Getpook Chatpavit, Wattanakumtornkul Saranya
Division of Reproductive Medicine, Department of Obstetrics and Gynecology, Faculty of Medicine, Prince of Songkhla University, Songkhla, Thailand.
J Obstet Gynaecol Res. 2006 Dec;32(6):588-92. doi: 10.1111/j.1447-0756.2006.00455.x.
To assess the role of measuring endometrial thickness by transvaginal ultrasonography (TVS) as a screening tool for abnormal uterine bleeding triage in premenopausal women.
Between November 2002 and October 2004, endometrial thickness was measured by TVS in 111 premenopausal women with non-cyclic abnormal uterine bleeding before dilatation and curettage.

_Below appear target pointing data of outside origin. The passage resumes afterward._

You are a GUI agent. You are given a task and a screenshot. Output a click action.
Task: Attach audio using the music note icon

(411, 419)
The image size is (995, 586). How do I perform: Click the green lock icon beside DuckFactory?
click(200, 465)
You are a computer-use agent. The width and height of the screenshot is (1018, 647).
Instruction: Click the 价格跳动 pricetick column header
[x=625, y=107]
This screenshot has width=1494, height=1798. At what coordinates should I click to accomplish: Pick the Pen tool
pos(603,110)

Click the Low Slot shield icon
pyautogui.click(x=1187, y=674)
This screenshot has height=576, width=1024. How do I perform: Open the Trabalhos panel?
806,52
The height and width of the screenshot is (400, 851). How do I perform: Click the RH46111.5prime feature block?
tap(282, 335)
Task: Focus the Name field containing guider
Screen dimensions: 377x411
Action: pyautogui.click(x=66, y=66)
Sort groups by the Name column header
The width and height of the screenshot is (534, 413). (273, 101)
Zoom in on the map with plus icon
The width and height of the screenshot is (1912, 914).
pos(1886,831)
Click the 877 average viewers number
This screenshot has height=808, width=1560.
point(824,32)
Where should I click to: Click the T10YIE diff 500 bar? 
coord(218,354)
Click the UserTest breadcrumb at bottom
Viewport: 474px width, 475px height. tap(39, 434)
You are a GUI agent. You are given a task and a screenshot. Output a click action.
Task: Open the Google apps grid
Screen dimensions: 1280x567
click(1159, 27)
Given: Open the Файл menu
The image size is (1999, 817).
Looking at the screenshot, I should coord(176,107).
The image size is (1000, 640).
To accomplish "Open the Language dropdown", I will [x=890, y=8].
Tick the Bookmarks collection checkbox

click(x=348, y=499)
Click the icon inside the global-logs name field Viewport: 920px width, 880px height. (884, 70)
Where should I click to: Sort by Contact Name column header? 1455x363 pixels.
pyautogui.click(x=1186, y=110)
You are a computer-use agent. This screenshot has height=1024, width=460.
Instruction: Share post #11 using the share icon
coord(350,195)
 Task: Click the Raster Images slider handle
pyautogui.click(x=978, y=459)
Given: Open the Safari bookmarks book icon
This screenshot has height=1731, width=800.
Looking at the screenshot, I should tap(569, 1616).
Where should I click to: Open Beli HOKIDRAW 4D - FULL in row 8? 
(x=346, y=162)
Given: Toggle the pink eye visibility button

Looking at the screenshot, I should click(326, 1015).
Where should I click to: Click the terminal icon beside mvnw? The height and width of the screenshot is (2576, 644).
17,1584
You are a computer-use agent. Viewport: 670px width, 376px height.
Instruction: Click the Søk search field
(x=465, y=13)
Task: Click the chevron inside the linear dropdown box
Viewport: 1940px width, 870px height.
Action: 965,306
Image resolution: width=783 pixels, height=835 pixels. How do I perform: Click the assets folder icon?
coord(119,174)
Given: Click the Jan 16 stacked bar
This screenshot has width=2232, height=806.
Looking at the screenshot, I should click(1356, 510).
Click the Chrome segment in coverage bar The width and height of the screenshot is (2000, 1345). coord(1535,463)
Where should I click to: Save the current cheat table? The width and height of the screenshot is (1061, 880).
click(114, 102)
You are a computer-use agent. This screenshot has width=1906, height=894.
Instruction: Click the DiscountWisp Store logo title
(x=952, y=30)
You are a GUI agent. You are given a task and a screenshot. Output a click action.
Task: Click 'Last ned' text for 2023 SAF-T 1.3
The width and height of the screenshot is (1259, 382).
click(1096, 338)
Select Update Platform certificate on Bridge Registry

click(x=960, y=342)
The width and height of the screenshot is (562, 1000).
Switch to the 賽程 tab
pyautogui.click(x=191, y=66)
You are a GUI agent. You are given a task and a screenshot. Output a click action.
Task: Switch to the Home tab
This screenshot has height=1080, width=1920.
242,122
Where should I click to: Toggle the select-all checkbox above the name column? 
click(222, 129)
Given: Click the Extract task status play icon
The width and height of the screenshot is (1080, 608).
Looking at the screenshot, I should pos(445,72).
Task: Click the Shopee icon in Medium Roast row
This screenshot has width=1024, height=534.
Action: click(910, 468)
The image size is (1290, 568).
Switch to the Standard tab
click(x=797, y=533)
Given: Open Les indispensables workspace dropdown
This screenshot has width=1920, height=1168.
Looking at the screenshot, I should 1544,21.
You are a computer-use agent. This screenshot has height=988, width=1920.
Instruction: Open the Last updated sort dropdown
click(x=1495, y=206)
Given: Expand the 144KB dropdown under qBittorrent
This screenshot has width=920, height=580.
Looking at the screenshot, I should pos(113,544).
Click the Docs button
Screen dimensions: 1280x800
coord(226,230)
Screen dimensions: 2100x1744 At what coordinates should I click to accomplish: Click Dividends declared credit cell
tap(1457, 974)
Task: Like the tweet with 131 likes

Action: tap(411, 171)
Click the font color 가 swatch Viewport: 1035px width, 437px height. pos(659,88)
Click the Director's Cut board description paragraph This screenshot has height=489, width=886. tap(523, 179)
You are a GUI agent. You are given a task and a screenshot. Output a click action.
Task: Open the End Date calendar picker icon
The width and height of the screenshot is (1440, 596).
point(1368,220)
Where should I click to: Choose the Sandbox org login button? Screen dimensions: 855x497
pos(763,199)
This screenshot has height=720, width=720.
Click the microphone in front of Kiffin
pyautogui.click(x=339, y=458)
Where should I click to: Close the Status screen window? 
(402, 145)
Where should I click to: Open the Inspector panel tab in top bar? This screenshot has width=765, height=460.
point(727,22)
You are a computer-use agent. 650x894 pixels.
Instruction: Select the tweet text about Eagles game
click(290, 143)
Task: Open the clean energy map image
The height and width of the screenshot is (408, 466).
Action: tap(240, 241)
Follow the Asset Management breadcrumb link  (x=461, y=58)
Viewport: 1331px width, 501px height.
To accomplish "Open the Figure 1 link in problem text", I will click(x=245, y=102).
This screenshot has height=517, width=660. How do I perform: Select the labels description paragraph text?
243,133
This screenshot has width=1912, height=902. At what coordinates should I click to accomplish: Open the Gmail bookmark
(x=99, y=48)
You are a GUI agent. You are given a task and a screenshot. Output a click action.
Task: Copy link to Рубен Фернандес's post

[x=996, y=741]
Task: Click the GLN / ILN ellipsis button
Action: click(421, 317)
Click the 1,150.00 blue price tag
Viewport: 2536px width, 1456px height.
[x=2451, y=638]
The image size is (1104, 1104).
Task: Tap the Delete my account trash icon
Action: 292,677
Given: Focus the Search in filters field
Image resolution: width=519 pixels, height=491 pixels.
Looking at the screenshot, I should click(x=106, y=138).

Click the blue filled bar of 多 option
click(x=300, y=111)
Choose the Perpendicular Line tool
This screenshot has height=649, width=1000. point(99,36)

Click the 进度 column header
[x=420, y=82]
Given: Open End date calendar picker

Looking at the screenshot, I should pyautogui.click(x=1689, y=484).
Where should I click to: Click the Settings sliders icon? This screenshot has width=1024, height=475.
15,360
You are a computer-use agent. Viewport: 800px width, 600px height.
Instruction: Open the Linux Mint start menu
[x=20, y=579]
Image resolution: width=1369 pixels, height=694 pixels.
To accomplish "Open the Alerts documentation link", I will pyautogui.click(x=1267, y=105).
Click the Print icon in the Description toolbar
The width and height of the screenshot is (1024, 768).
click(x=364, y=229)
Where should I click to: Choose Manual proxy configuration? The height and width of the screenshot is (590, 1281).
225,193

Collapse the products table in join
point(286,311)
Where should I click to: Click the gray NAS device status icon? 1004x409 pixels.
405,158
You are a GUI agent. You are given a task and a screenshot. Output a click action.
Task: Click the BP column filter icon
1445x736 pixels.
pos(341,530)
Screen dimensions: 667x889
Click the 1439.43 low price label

Of the 111 women, 31 (27.9%) had an abnormal endometrium (hyperplasia 13.5%, polyps 5.4%, submucous myoma 5.4%, and adenocarcinoma 3.6%). An endometrial thickness of 8 mm showed optimal sensitivity and specificity (83.9% and 58.8%, respectively) and 90.4% negative predictive value (NPV) for an abnormal endometrium. When submucous myoma was excluded, the sensitivity, specificity, and NPV were 80%, 53.8%, and 89.6%, respectively.
Endometrial thickness of 8 mm or less is less likely to be associated with malignant pathologies in premenopausal uterine bleeding.
评估经阴道超声检查(TVS)测量子宫内膜厚度作为绝经前女性异常子宫出血分诊筛查工具的作用。
2002年11月至2004年10月期间,对111例绝经前非周期性异常子宫出血的女性在刮宫术前进行经阴道超声检查测量子宫内膜厚度。
111例女性中,31例(27.9%)子宫内膜异常(增生13.5%,息肉5.4%,黏膜下肌瘤5.4%,腺癌3.6%)。子宫内膜厚度为8mm时,对异常子宫内膜显示出最佳的敏感性和特异性(分别为83.9%和58.8%)以及90.4%的阴性预测值(NPV)。排除黏膜下肌瘤后,敏感性、特异性和NPV分别为80%、53.8%和89.6%。
绝经前子宫出血中,子宫内膜厚度小于或等于8mm与恶性病变相关的可能性较小。